- Work required -
Please copy, exactly and with no pictures, only the lines from the one containing "This screenshot has height=598, width=911." through the last line of the records.

Stored entries:

┄┄┄┄┄┄

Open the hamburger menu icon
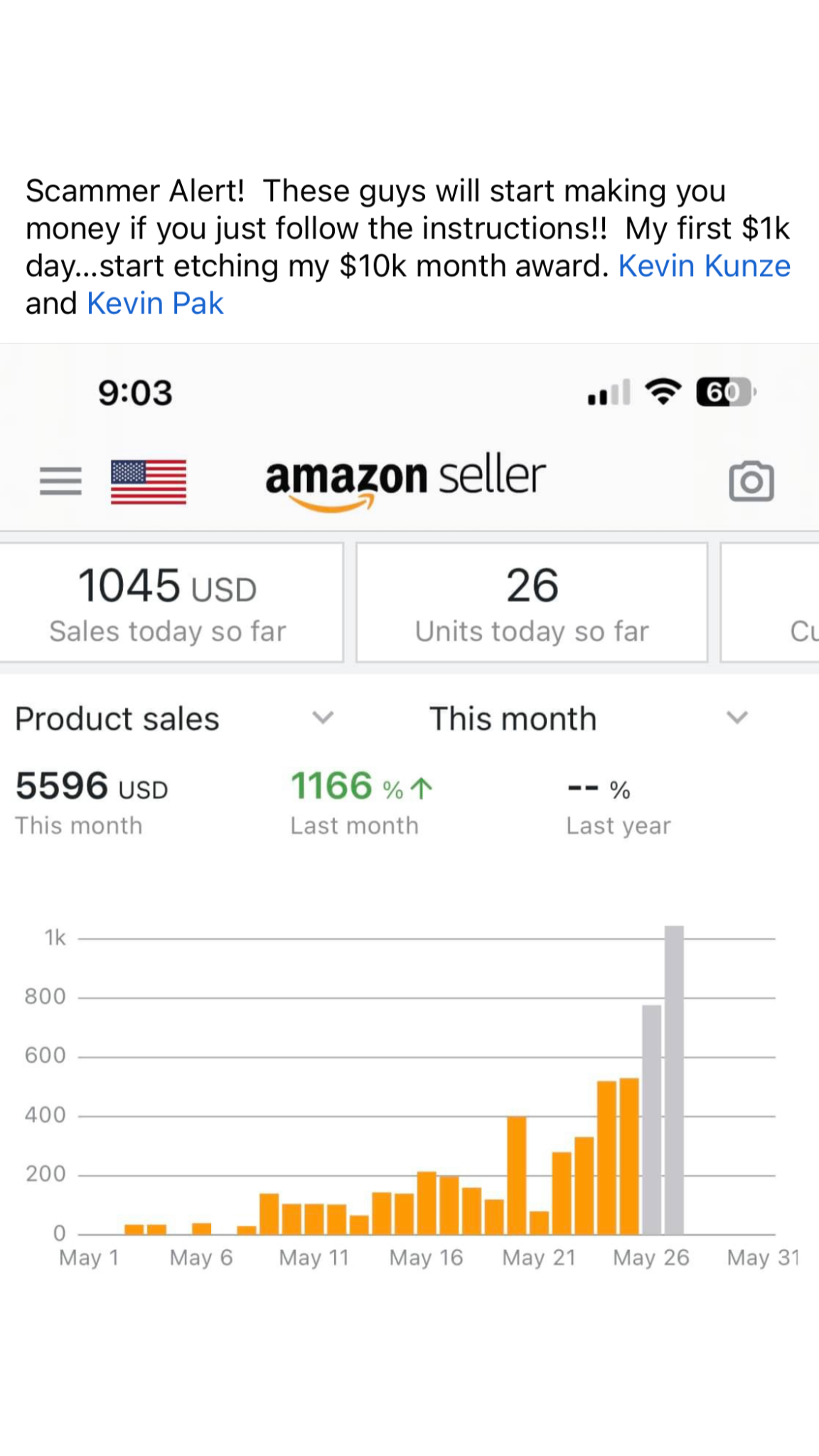The image size is (819, 1456). [x=60, y=481]
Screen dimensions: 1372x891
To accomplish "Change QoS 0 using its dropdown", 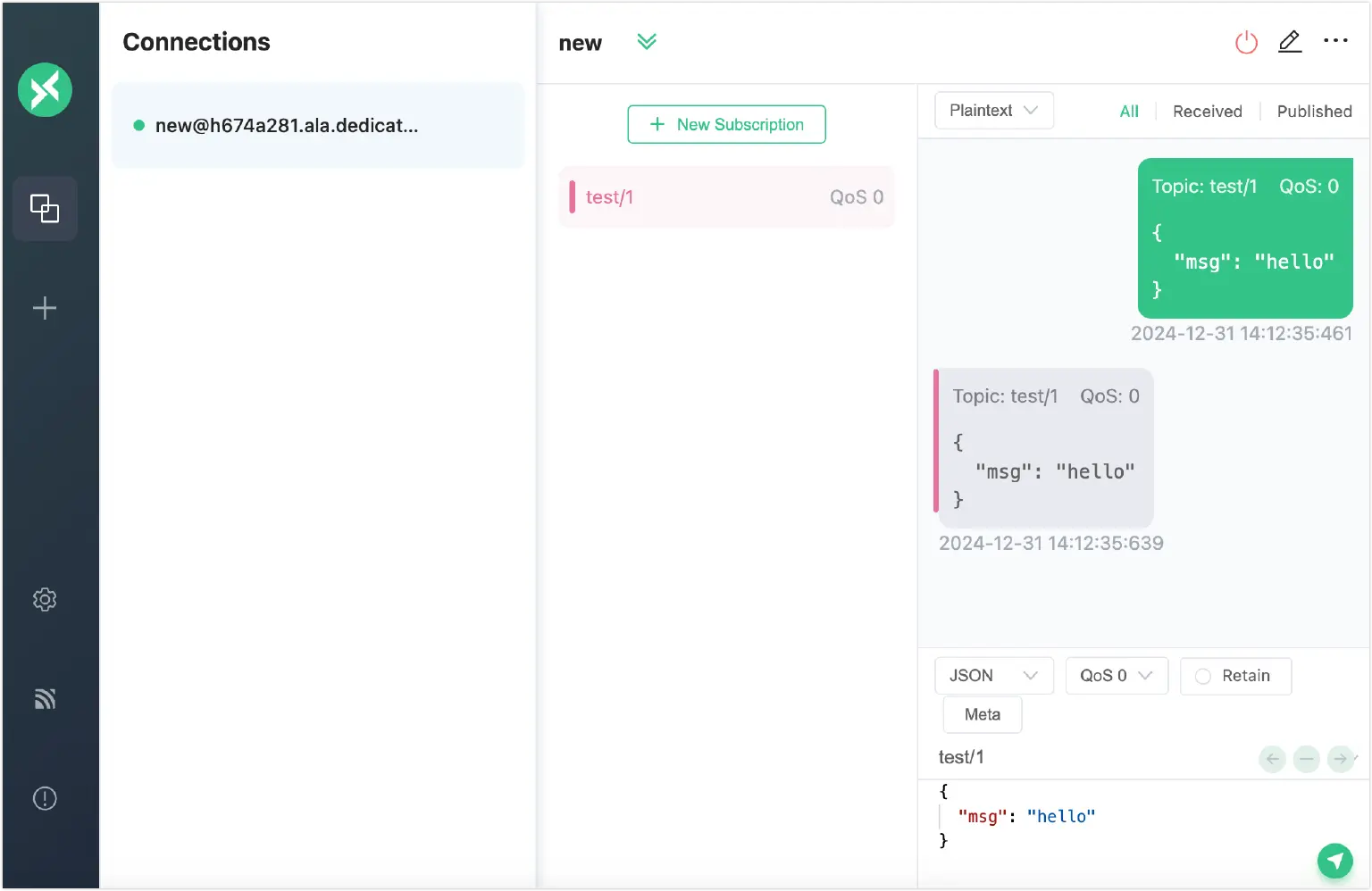I will point(1117,676).
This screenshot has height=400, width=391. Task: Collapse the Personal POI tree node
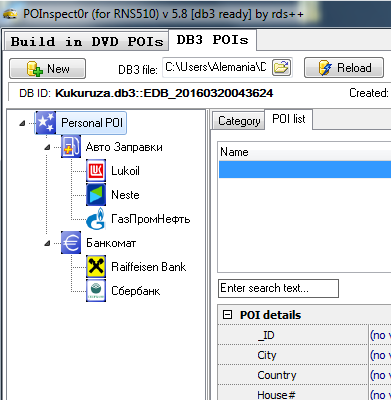22,123
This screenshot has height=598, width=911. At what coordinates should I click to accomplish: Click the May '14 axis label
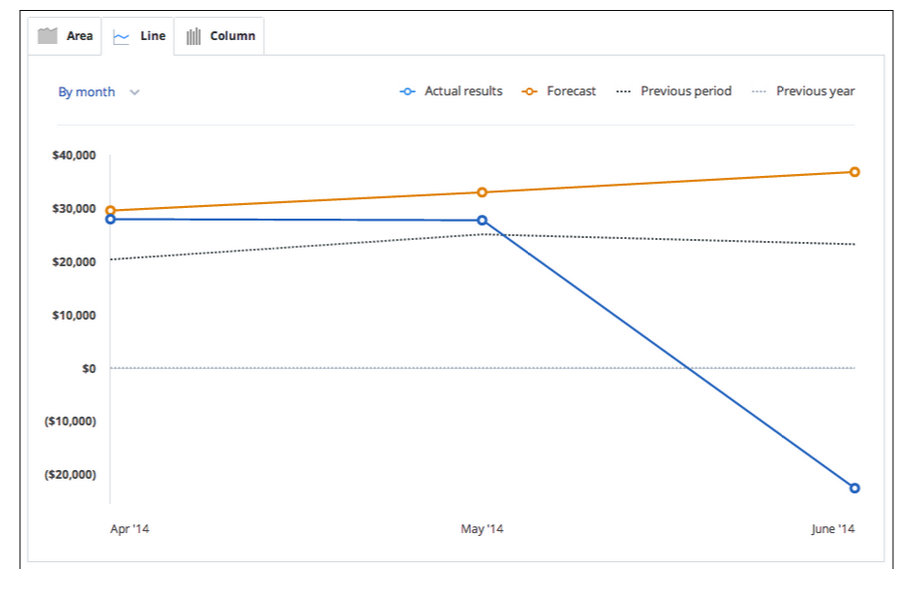[482, 529]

┄┄┄┄┄┄

- Response to the task -
This screenshot has height=598, width=911. At what coordinates should I click to accomplish: Click the May '14 axis label
[482, 529]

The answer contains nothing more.